GIVEN PROBLEM ▸ Reproduce each of the following items verbatim, omitting the pictures from your answer.

------ INPUT ROWS ------

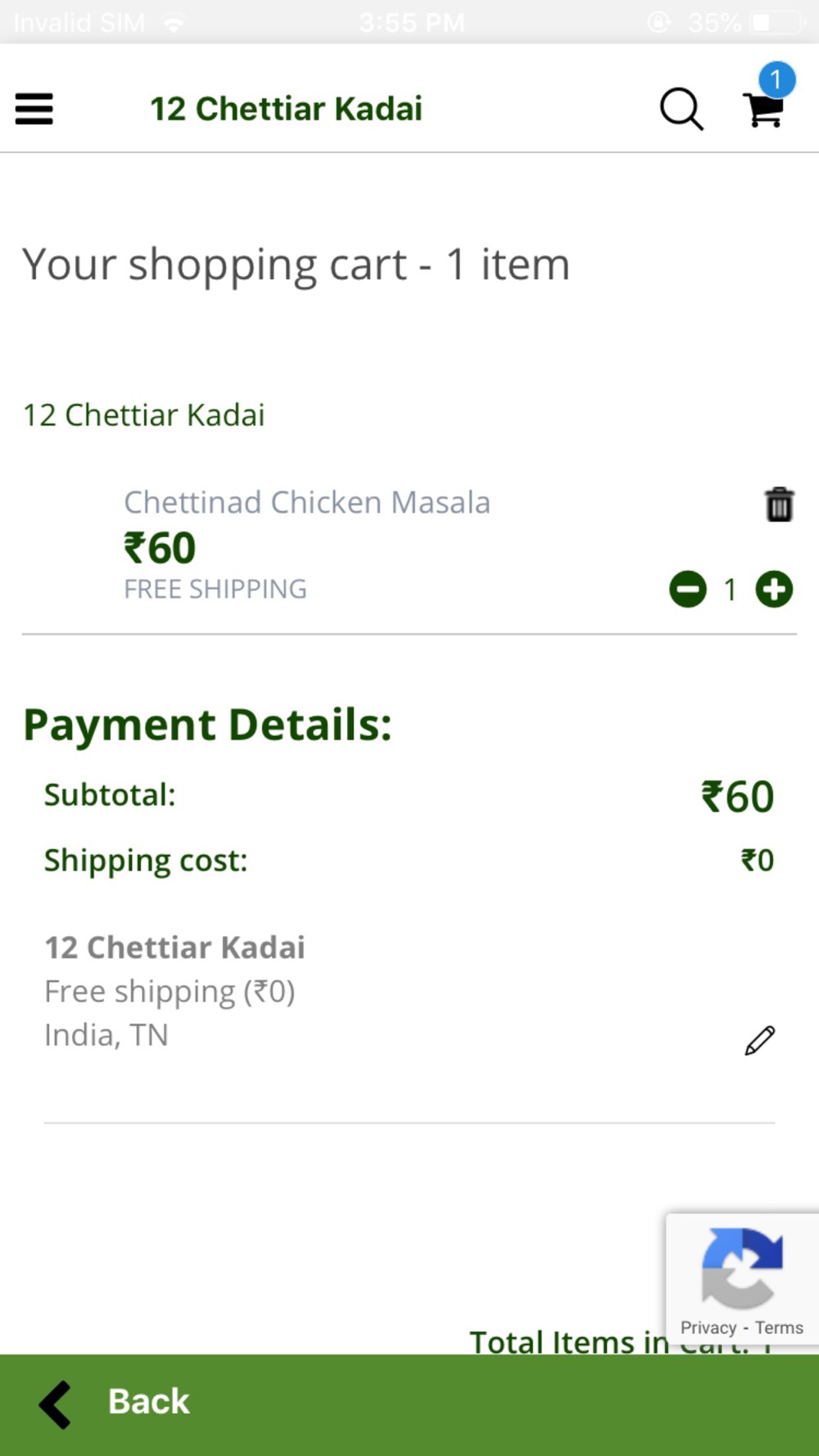Edit shipping details with pencil icon
The width and height of the screenshot is (819, 1456).
point(759,1040)
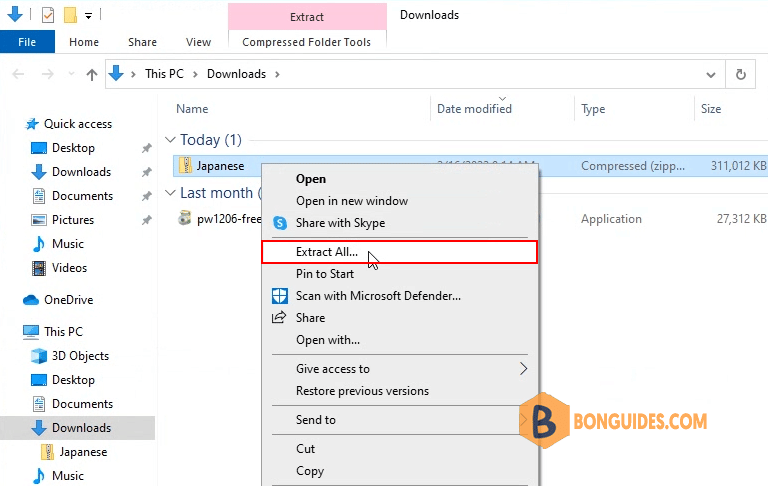Click the Refresh button beside address bar
Screen dimensions: 768x486
pyautogui.click(x=740, y=74)
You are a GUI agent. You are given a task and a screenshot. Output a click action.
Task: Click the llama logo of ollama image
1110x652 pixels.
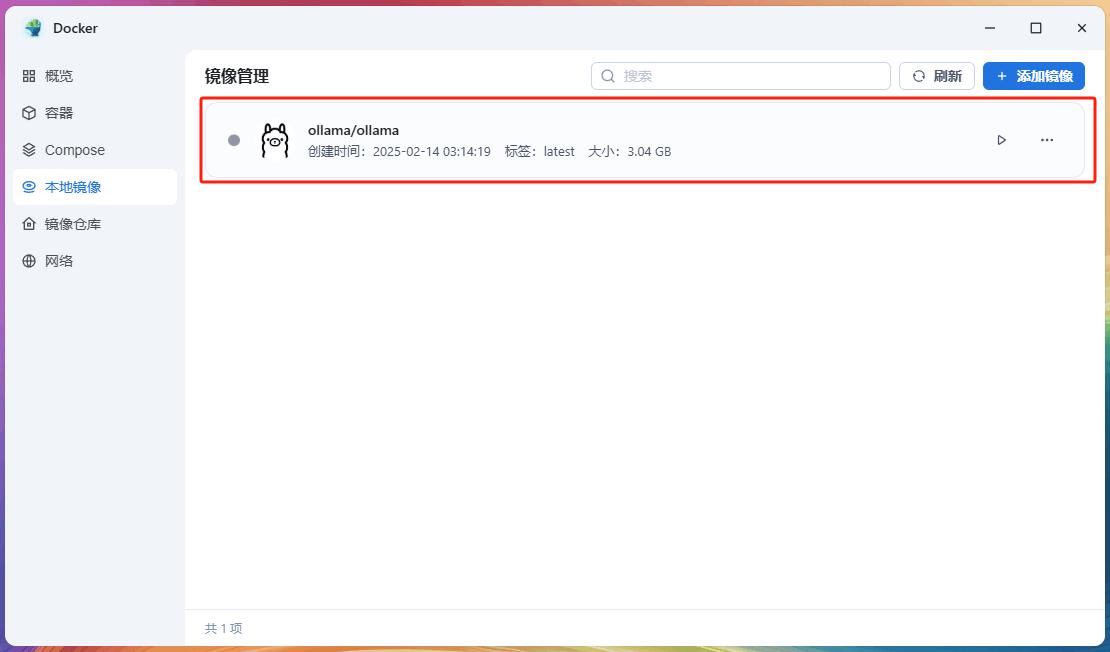point(275,141)
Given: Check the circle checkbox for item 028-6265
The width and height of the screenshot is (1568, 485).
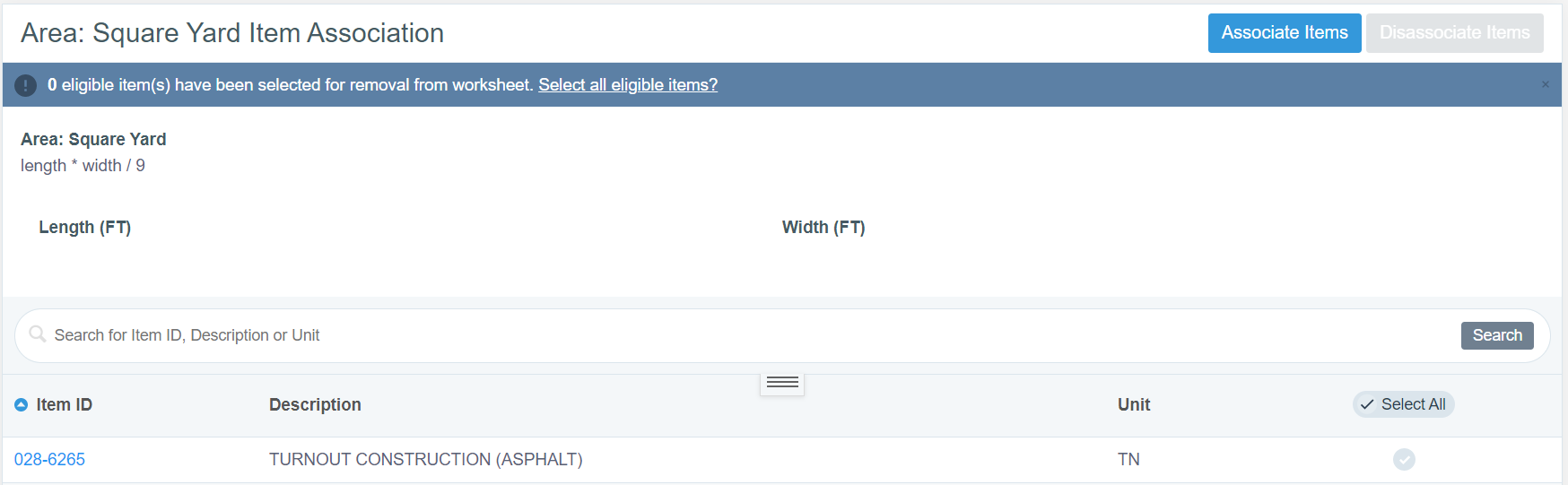Looking at the screenshot, I should point(1404,460).
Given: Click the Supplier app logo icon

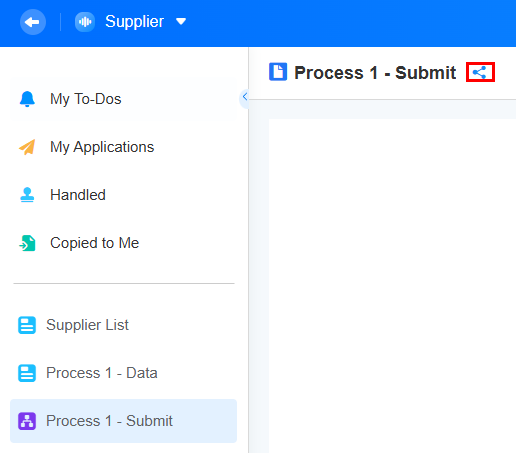Looking at the screenshot, I should (x=85, y=22).
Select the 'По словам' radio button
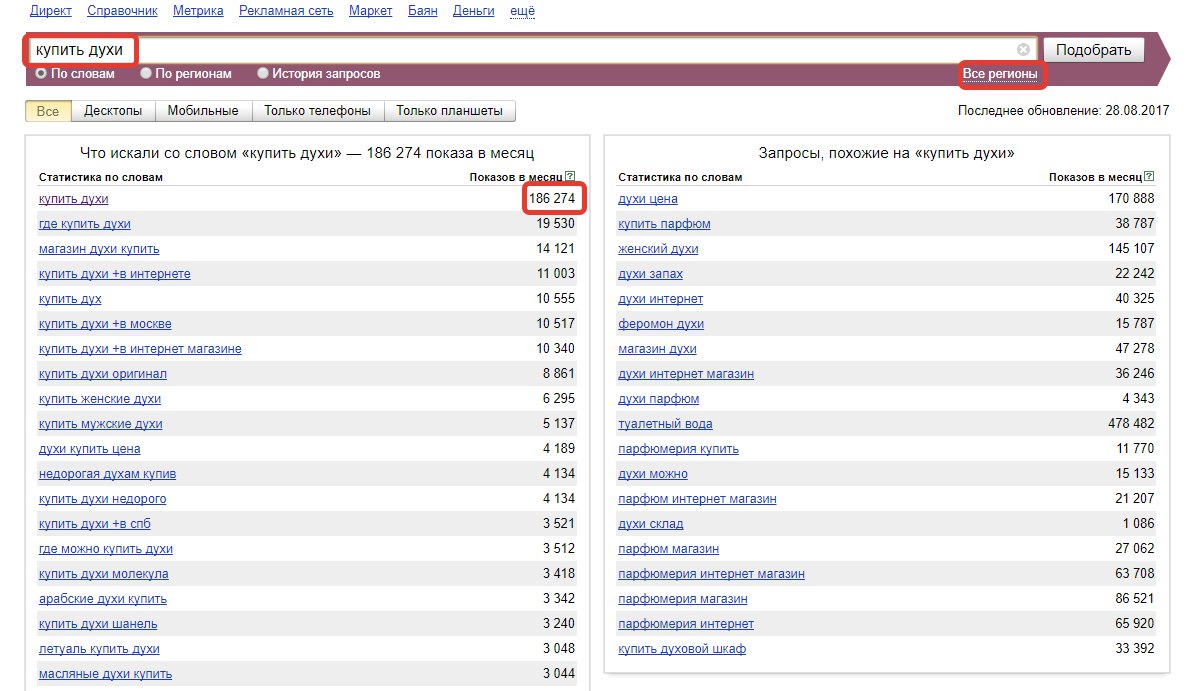 [41, 74]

------

EXERCISE OUTPUT ▸
Edit shipping details with pencil icon
The width and height of the screenshot is (819, 1456).
point(759,1040)
Click the Refresh button beside address bar
Screen dimensions: 768x486
pyautogui.click(x=740, y=74)
You are a GUI agent. You are given a task and a screenshot. Output a click action.
Task: Click the llama logo of ollama image
1110x652 pixels.
point(275,141)
Given: Check the circle checkbox for item 028-6265
The width and height of the screenshot is (1568, 485).
Looking at the screenshot, I should point(1404,460).
Given: Click the Supplier app logo icon

Looking at the screenshot, I should (x=85, y=22).
Select the 'По словам' radio button
 [41, 74]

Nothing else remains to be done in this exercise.